Exercise:
Each line from the first down to the one containing "French National Anthem tab (334, 1841)" should be returned exactly as it appears below.

Data excerpts:
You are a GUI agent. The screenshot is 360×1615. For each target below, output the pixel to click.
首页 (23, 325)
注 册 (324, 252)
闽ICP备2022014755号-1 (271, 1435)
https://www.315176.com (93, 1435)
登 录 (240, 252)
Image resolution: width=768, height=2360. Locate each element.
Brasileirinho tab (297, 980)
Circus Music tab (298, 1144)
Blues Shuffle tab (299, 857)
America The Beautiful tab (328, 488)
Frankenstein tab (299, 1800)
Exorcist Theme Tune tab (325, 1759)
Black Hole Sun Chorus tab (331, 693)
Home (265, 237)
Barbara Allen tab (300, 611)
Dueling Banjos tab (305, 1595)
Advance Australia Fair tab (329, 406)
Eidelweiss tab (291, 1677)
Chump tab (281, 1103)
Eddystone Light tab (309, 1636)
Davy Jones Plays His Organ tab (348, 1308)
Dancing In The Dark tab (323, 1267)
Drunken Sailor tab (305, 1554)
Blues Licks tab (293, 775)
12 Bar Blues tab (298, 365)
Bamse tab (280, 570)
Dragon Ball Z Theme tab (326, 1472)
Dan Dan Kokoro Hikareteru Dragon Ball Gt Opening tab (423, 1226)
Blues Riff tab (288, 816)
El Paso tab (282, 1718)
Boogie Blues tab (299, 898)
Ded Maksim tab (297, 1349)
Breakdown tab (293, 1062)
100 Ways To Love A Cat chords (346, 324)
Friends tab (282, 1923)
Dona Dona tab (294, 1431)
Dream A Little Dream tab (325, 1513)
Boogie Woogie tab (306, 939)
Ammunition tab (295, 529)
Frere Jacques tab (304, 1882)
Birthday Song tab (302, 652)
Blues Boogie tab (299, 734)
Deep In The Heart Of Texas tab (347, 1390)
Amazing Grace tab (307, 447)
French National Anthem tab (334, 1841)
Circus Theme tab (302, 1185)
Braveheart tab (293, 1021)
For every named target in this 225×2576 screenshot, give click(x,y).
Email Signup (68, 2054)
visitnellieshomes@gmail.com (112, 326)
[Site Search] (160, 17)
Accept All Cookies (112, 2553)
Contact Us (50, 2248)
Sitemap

Your response:
You are a GUI agent. The screenshot is 360×1615. For each target below, output the pixel to click.
首页 (23, 325)
注 册 (324, 252)
闽ICP备2022014755号-1 (271, 1435)
https://www.315176.com (93, 1435)
登 录 (240, 252)
Image resolution: width=768, height=2360. Locate each element.
Brasileirinho tab (297, 980)
Circus Music tab (298, 1144)
Blues Shuffle tab (299, 857)
America The Beautiful tab (328, 488)
Frankenstein tab (299, 1800)
Exorcist Theme Tune tab (325, 1759)
Black Hole Sun Chorus tab (331, 693)
Home (265, 237)
Barbara Allen tab (300, 611)
Dueling Banjos tab (305, 1595)
Advance Australia Fair tab (329, 406)
Eidelweiss tab (291, 1677)
Chump tab (281, 1103)
Eddystone Light tab (309, 1636)
Davy Jones Plays His Organ tab (348, 1308)
Dancing In The Dark tab (323, 1267)
Drunken Sailor tab (305, 1554)
Blues Licks tab (293, 775)
12 Bar Blues tab (298, 365)
Bamse tab (280, 570)
Dragon Ball Z Theme tab (326, 1472)
Dan Dan Kokoro Hikareteru Dragon Ball Gt Opening tab (423, 1226)
Blues Riff tab (288, 816)
El Paso tab (282, 1718)
Boogie Blues tab (299, 898)
Ded Maksim tab (297, 1349)
Breakdown tab (293, 1062)
100 Ways To Love A Cat chords (346, 324)
Friends tab (282, 1923)
Dona Dona tab (294, 1431)
Dream A Little Dream tab (325, 1513)
Boogie Woogie tab (306, 939)
Ammunition tab (295, 529)
Frere Jacques tab (304, 1882)
Birthday Song tab (302, 652)
Blues Boogie tab (299, 734)
Deep In The Heart Of Texas tab (347, 1390)
Amazing Grace tab (307, 447)
French National Anthem tab (334, 1841)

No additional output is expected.